Put each line of the material below into a Markdown table with the columns "Line" and "Entry," giving every row its number and leaving out blank lines.

Item position entries:
[start]

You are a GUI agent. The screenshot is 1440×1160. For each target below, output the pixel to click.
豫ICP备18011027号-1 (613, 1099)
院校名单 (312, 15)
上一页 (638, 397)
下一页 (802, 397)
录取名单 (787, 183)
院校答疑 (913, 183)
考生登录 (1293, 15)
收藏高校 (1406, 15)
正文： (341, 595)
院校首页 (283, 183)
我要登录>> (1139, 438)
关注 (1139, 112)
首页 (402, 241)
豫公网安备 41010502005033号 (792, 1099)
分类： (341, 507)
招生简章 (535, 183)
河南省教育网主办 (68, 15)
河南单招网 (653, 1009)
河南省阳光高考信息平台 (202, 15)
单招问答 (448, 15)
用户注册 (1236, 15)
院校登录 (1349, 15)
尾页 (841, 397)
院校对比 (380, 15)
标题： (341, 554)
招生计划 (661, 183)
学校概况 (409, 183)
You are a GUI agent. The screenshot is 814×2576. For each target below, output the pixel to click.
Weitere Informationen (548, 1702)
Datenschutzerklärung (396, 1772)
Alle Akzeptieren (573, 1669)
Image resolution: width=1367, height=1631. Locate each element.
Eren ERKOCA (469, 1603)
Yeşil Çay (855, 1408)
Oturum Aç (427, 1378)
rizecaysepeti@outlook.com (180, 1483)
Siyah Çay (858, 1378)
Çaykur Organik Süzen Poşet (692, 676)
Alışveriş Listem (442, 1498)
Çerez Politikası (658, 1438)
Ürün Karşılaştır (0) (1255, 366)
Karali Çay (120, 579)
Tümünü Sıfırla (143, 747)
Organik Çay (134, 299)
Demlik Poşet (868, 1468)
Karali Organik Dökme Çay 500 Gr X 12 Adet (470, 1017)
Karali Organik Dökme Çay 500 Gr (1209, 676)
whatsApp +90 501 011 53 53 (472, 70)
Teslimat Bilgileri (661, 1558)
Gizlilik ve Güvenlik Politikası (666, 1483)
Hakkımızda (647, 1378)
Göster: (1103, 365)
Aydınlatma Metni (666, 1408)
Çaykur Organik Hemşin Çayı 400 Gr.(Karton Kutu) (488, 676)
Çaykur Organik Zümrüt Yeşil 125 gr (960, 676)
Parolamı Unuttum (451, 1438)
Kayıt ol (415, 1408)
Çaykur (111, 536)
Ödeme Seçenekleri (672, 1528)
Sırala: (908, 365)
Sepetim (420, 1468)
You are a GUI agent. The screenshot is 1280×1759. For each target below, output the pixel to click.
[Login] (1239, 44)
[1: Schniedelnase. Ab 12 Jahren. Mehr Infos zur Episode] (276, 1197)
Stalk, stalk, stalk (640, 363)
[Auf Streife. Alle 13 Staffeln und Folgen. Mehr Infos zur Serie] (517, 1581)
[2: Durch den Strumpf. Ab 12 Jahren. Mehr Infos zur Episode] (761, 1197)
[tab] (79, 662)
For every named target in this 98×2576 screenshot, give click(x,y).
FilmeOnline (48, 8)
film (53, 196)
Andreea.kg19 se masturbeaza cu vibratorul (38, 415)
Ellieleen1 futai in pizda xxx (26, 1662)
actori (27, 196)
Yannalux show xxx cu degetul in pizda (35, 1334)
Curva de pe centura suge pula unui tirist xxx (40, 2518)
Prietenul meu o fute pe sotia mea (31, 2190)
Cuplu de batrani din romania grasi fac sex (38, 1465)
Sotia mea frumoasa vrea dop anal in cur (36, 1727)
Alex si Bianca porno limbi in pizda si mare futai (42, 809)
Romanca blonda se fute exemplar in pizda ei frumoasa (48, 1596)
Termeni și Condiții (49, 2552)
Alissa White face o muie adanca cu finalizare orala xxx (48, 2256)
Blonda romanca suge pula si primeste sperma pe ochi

[end]

* **Right answer**
| Line | Entry |
|---|---|
| 1 | You are a GUI agent. The screenshot is 1440×1160. For each target below, output the pixel to click. |
| 2 | 豫ICP备18011027号-1 (613, 1099) |
| 3 | 院校名单 (312, 15) |
| 4 | 上一页 (638, 397) |
| 5 | 下一页 (802, 397) |
| 6 | 录取名单 (787, 183) |
| 7 | 院校答疑 (913, 183) |
| 8 | 考生登录 (1293, 15) |
| 9 | 收藏高校 (1406, 15) |
| 10 | 正文： (341, 595) |
| 11 | 院校首页 (283, 183) |
| 12 | 我要登录>> (1139, 438) |
| 13 | 关注 (1139, 112) |
| 14 | 首页 (402, 241) |
| 15 | 豫公网安备 41010502005033号 (792, 1099) |
| 16 | 分类： (341, 507) |
| 17 | 招生简章 (535, 183) |
| 18 | 河南省教育网主办 (68, 15) |
| 19 | 河南单招网 (653, 1009) |
| 20 | 河南省阳光高考信息平台 (202, 15) |
| 21 | 单招问答 (448, 15) |
| 22 | 用户注册 (1236, 15) |
| 23 | 院校登录 (1349, 15) |
| 24 | 尾页 (841, 397) |
| 25 | 院校对比 (380, 15) |
| 26 | 标题： (341, 554) |
| 27 | 招生计划 (661, 183) |
| 28 | 学校概况 (409, 183) |
| 29 | You are a GUI agent. The screenshot is 814×2576. For each target below, output the pixel to click. |
| 30 | Weitere Informationen (548, 1702) |
| 31 | Datenschutzerklärung (396, 1772) |
| 32 | Alle Akzeptieren (573, 1669) |
| 33 | Image resolution: width=1367, height=1631. Locate each element. |
| 34 | Eren ERKOCA (469, 1603) |
| 35 | Yeşil Çay (855, 1408) |
| 36 | Oturum Aç (427, 1378) |
| 37 | rizecaysepeti@outlook.com (180, 1483) |
| 38 | Siyah Çay (858, 1378) |
| 39 | Çaykur Organik Süzen Poşet (692, 676) |
| 40 | Alışveriş Listem (442, 1498) |
| 41 | Çerez Politikası (658, 1438) |
| 42 | Ürün Karşılaştır (0) (1255, 366) |
| 43 | Karali Çay (120, 579) |
| 44 | Tümünü Sıfırla (143, 747) |
| 45 | Organik Çay (134, 299) |
| 46 | Demlik Poşet (868, 1468) |
| 47 | Karali Organik Dökme Çay 500 Gr X 12 Adet (470, 1017) |
| 48 | Karali Organik Dökme Çay 500 Gr (1209, 676) |
| 49 | whatsApp +90 501 011 53 53 (472, 70) |
| 50 | Teslimat Bilgileri (661, 1558) |
| 51 | Gizlilik ve Güvenlik Politikası (666, 1483) |
| 52 | Hakkımızda (647, 1378) |
| 53 | Göster: (1103, 365) |
| 54 | Aydınlatma Metni (666, 1408) |
| 55 | Çaykur Organik Hemşin Çayı 400 Gr.(Karton Kutu) (488, 676) |
| 56 | Çaykur Organik Zümrüt Yeşil 125 gr (960, 676) |
| 57 | Parolamı Unuttum (451, 1438) |
| 58 | Kayıt ol (415, 1408) |
| 59 | Çaykur (111, 536) |
| 60 | Ödeme Seçenekleri (672, 1528) |
| 61 | Sırala: (908, 365) |
| 62 | Sepetim (420, 1468) |
| 63 | You are a GUI agent. The screenshot is 1280×1759. For each target below, output the pixel to click. |
| 64 | [Login] (1239, 44) |
| 65 | [1: Schniedelnase. Ab 12 Jahren. Mehr Infos zur Episode] (276, 1197) |
| 66 | Stalk, stalk, stalk (640, 363) |
| 67 | [Auf Streife. Alle 13 Staffeln und Folgen. Mehr Infos zur Serie] (517, 1581) |
| 68 | [2: Durch den Strumpf. Ab 12 Jahren. Mehr Infos zur Episode] (761, 1197) |
| 69 | [tab] (79, 662) |
| 70 | For every named target in this 98×2576 screenshot, give click(x,y). |
| 71 | FilmeOnline (48, 8) |
| 72 | film (53, 196) |
| 73 | Andreea.kg19 se masturbeaza cu vibratorul (38, 415) |
| 74 | Ellieleen1 futai in pizda xxx (26, 1662) |
| 75 | actori (27, 196) |
| 76 | Yannalux show xxx cu degetul in pizda (35, 1334) |
| 77 | Curva de pe centura suge pula unui tirist xxx (40, 2518) |
| 78 | Prietenul meu o fute pe sotia mea (31, 2190) |
| 79 | Cuplu de batrani din romania grasi fac sex (38, 1465) |
| 80 | Sotia mea frumoasa vrea dop anal in cur (36, 1727) |
| 81 | Alex si Bianca porno limbi in pizda si mare futai (42, 809) |
| 82 | Romanca blonda se fute exemplar in pizda ei frumoasa (48, 1596) |
| 83 | Termeni și Condiții (49, 2552) |
| 84 | Alissa White face o muie adanca cu finalizare orala xxx (48, 2256) |
| 85 | Blonda romanca suge pula si primeste sperma pe ochi |